### [Set exercise 1]
Update the records, starting with the line containing "Task: Play the BBC News video" and continuing through the end of the records, by replacing "BBC News" with "CNN" and keeping everything else the same. Leave the pictures out of your answer.

On Tuesday in Louisville, Kentucky, Senator Rand Paul will officially kick off his campaign for president. As the New York Times reported Monday, his father, former Congressman Ron Paul, will be right by his son’s side for the campaign announcement. But don’t expect to see much of the elder Paul throughout the campaign—or hear much from him. While Rand and Ron both consider themselves libertarians, their positions on multiple issues have diverged in recent months as Rand has attempted to make himself a legitimate contender for the Republican nomination. In the process, that has alienated many libertarian supporters of Ron.

While Ron Paul was always an outsider candidate with no real shot of becoming president, Rand has much larger national ambitions. That has required him to make compromises on some of his positions, compromises that many libertarians find unacceptable. Retaining their support will almost certainly be a necessity for Rand to win the GOP nomination. But will they look past his heresies?

Rand Paul has been a savvy political operator during his time in the Senate and has always sought to leverage his libertarian support on issues that had broad acceptance within the GOP. For instance, Paul expertly seized on the issues of criminal justice reform and the overreach of the National Security Agency (NSA). These were long-held libertarian positions that, partially thanks to Paul’s advocacy, suddenly found renewed interest among mainstream Republicans. The issues garnered support among conservatives because they would shrink the size of government. They were the perfect issues for him to retain his libertarian credibility while earning greater support among traditional Republican voters.

But recent issues have demonstrated where traditional Republicans differ from libertarians, and that has put Paul in an uncomfortable position. Libertarians like Ron Paul set a very high bar for military conflict. Often, they are called isolationists, a term that has sometimes been used to describe the younger Paul, much to his chagrin. In the early parts of his time in the Senate, Paul displayed many of those leanings. In 2011, for instance, he called for ending all military aid to Israel. As late as June 2014, Paul wrote an op-ed for the Wall Street Journal about the emergence of the Islamic State in Iraq. “Why should we choose a side, and if we do, who are we really helping?” he asked in the piece. Just a few months later, after the Islamic State murdered two American journalists, Paul condemned President Barack Obama for not doing more to stop the terrorist group.

### [Exercise material]

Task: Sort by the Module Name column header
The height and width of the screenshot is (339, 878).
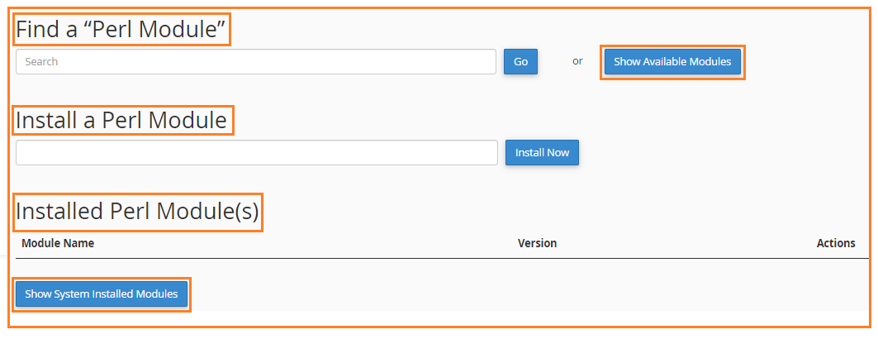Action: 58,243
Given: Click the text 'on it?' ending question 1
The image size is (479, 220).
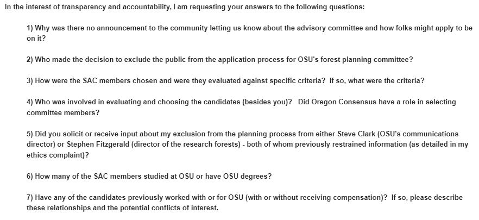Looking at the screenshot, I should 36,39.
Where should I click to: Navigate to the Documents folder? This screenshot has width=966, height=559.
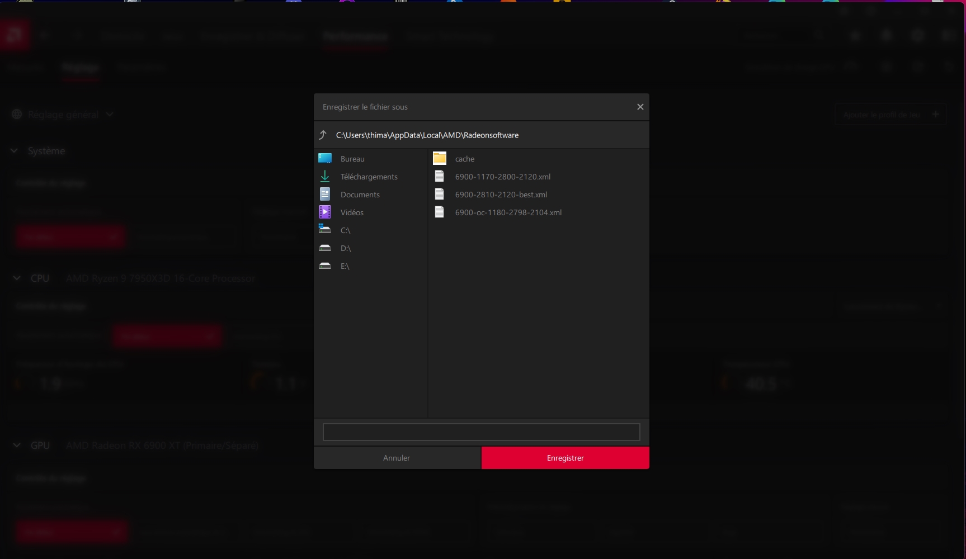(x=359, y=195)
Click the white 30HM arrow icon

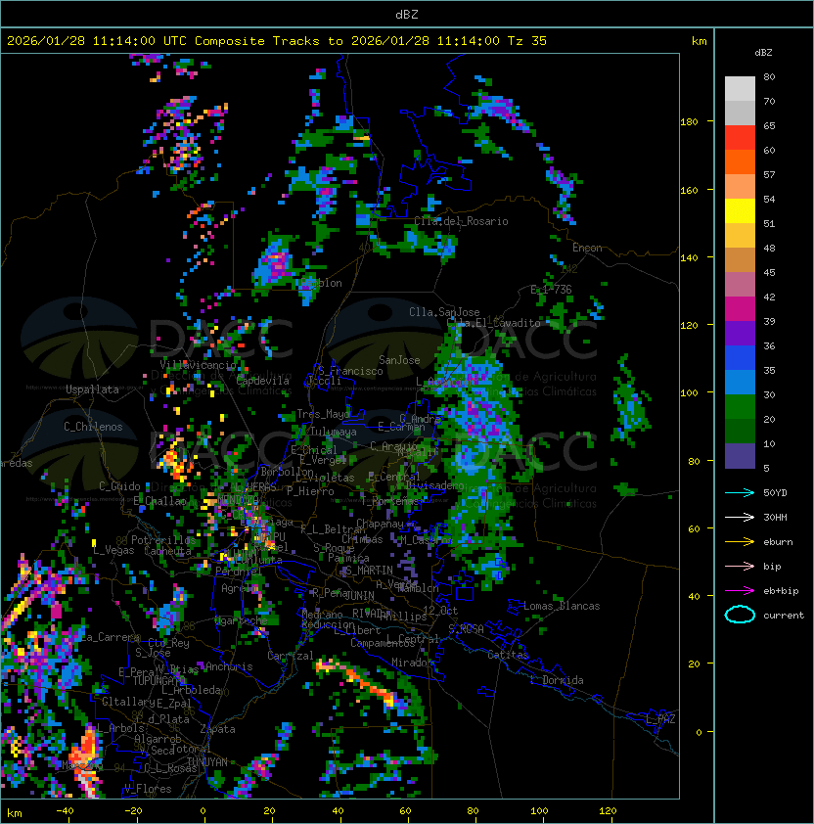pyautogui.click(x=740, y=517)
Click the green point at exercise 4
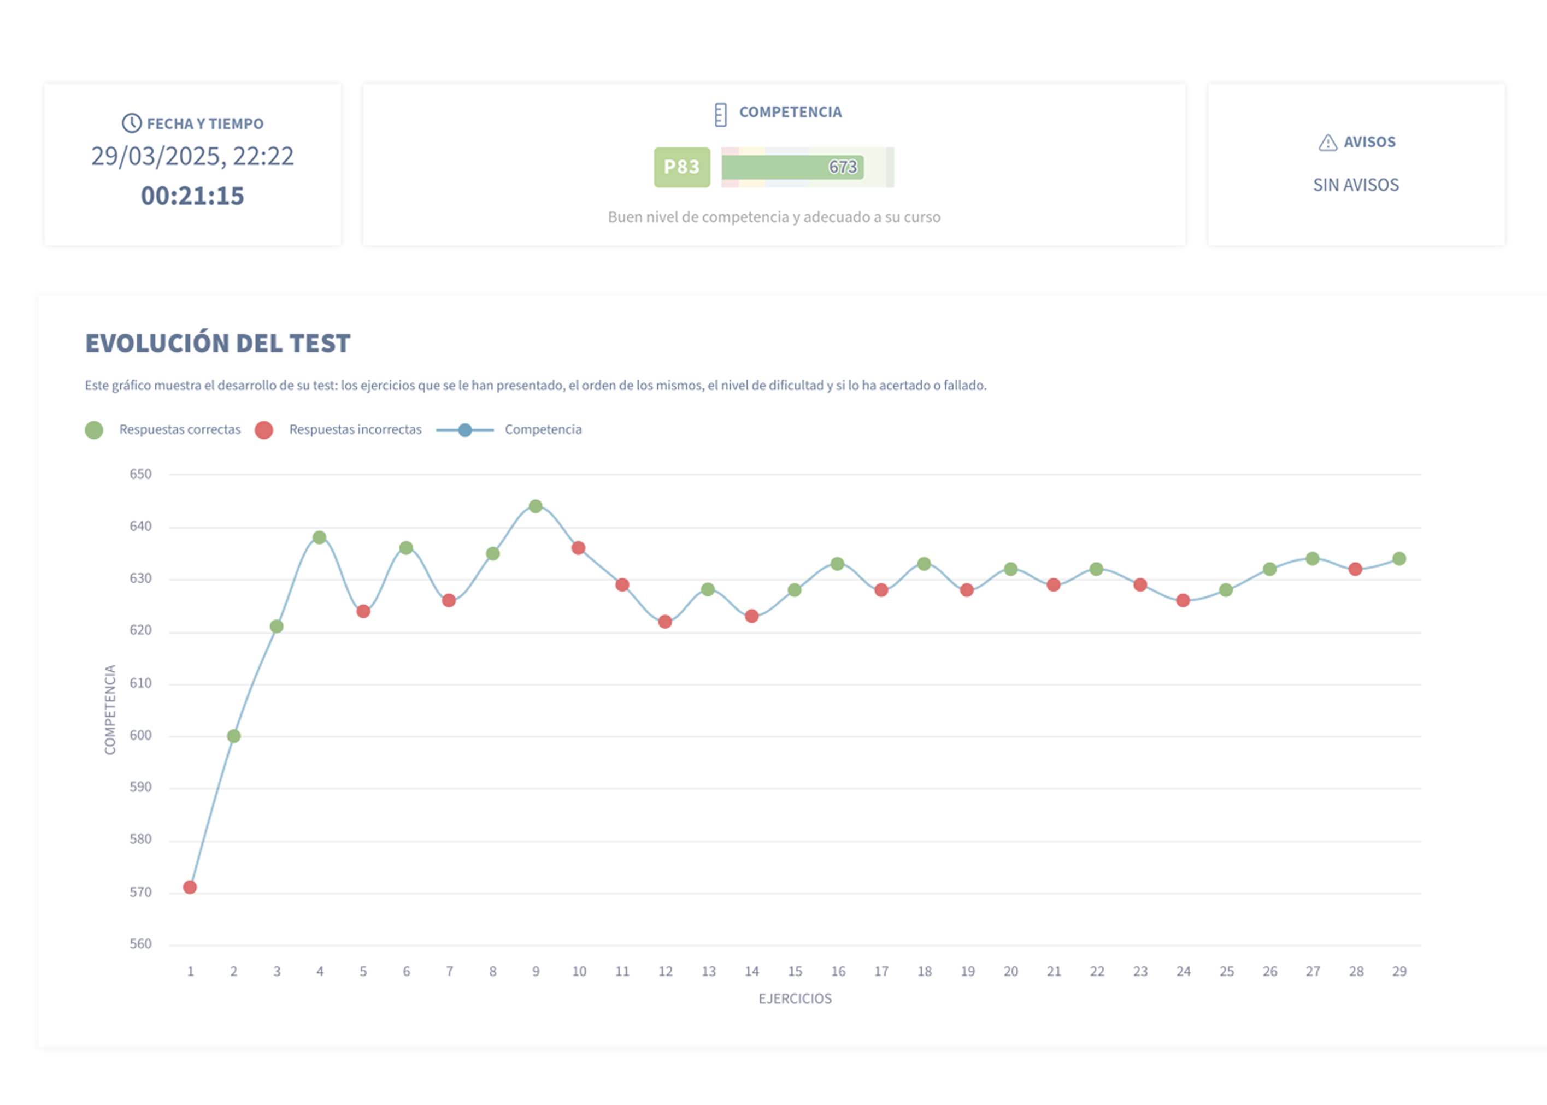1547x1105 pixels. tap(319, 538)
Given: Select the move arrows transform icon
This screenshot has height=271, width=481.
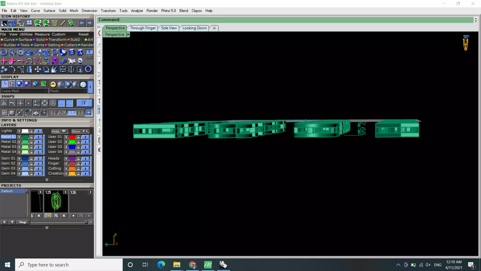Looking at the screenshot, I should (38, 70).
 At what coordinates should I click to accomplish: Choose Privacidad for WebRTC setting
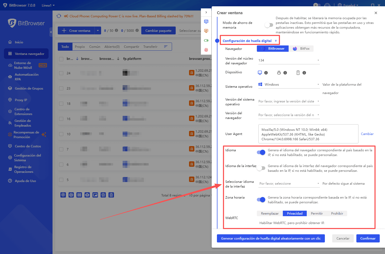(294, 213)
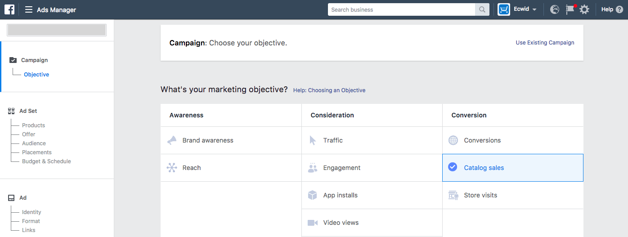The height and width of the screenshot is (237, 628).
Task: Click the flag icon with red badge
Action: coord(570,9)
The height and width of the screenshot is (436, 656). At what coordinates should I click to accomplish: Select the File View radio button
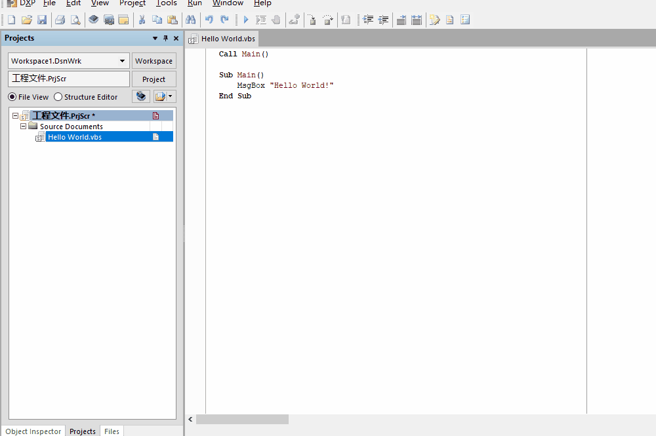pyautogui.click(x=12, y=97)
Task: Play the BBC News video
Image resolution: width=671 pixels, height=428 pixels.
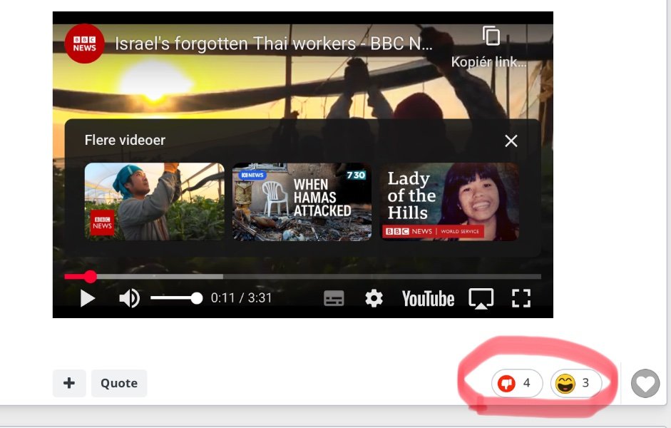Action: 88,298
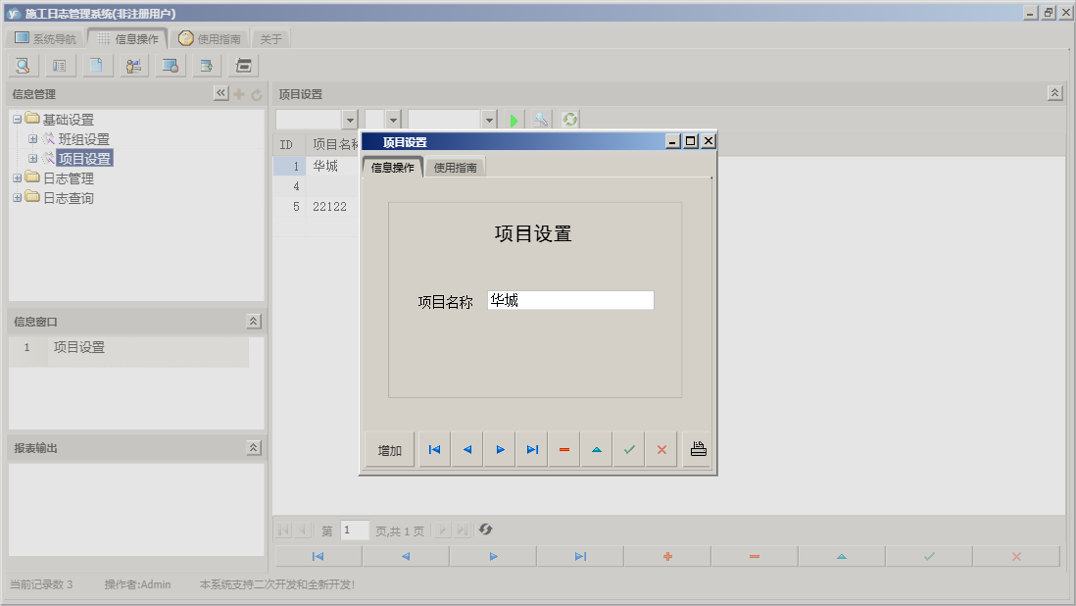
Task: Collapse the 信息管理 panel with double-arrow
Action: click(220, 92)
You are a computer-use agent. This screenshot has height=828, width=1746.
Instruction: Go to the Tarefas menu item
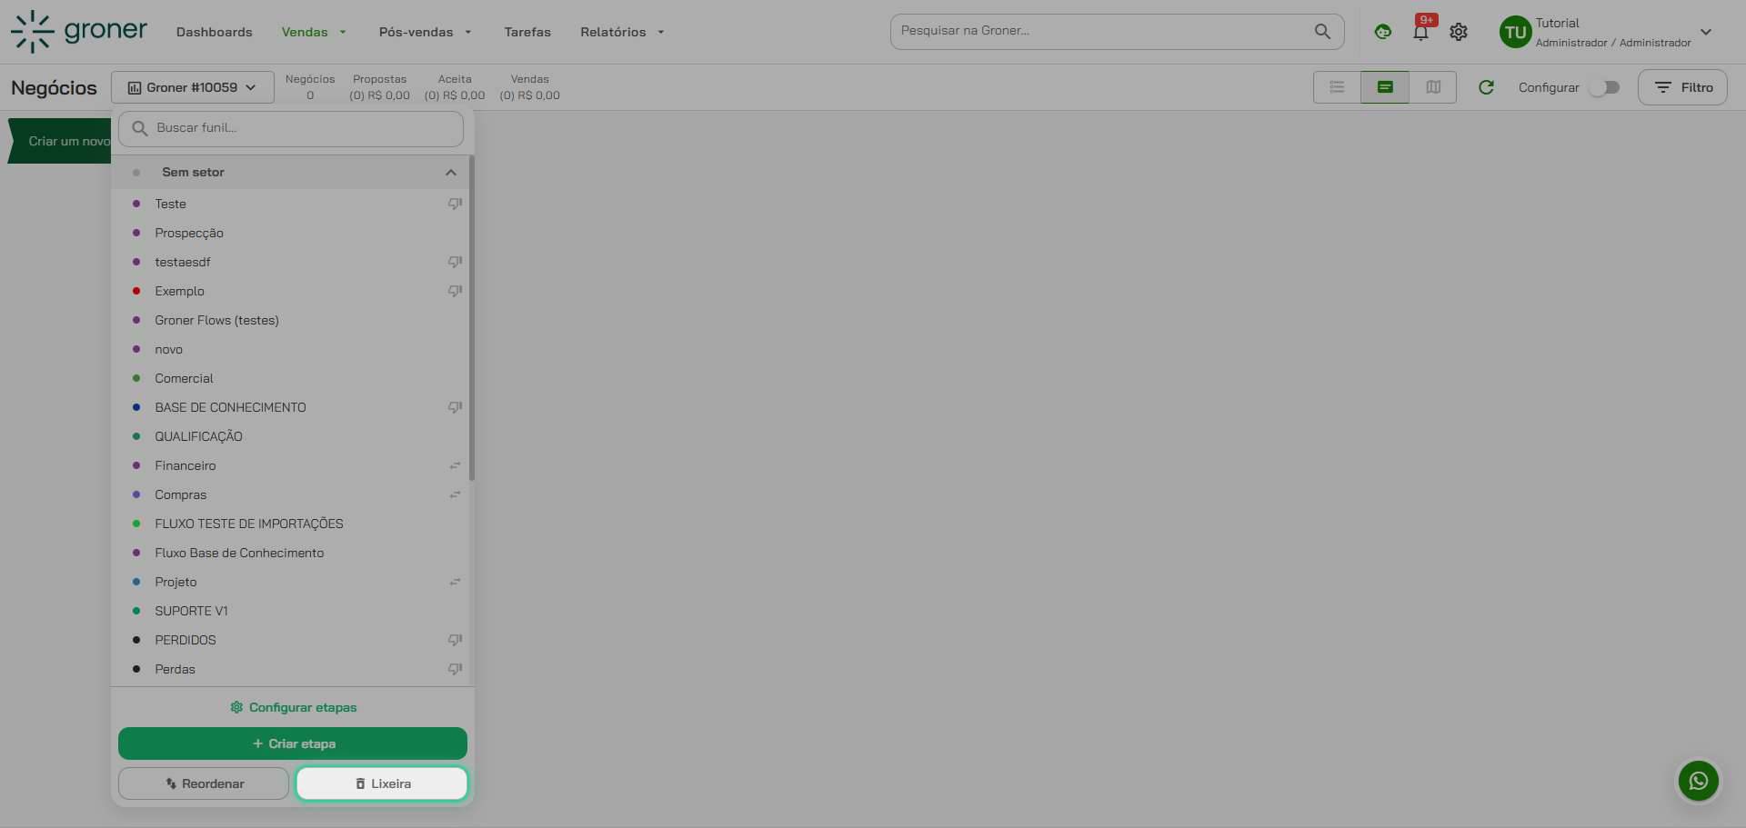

### [Set exercise 2]
In the passage about Rand Paul, in what city and state will he officially kick off his campaign for president?

### [Correct response 1]
Task: Play the CNN video
Image resolution: width=671 pixels, height=428 pixels.
Action: 88,298
Task: Collapse the 信息管理 panel with double-arrow
Action: click(220, 92)
You are a computer-use agent. This screenshot has height=828, width=1746.
Instruction: Go to the Tarefas menu item

### [Correct response 2]
Louisville, Kentucky.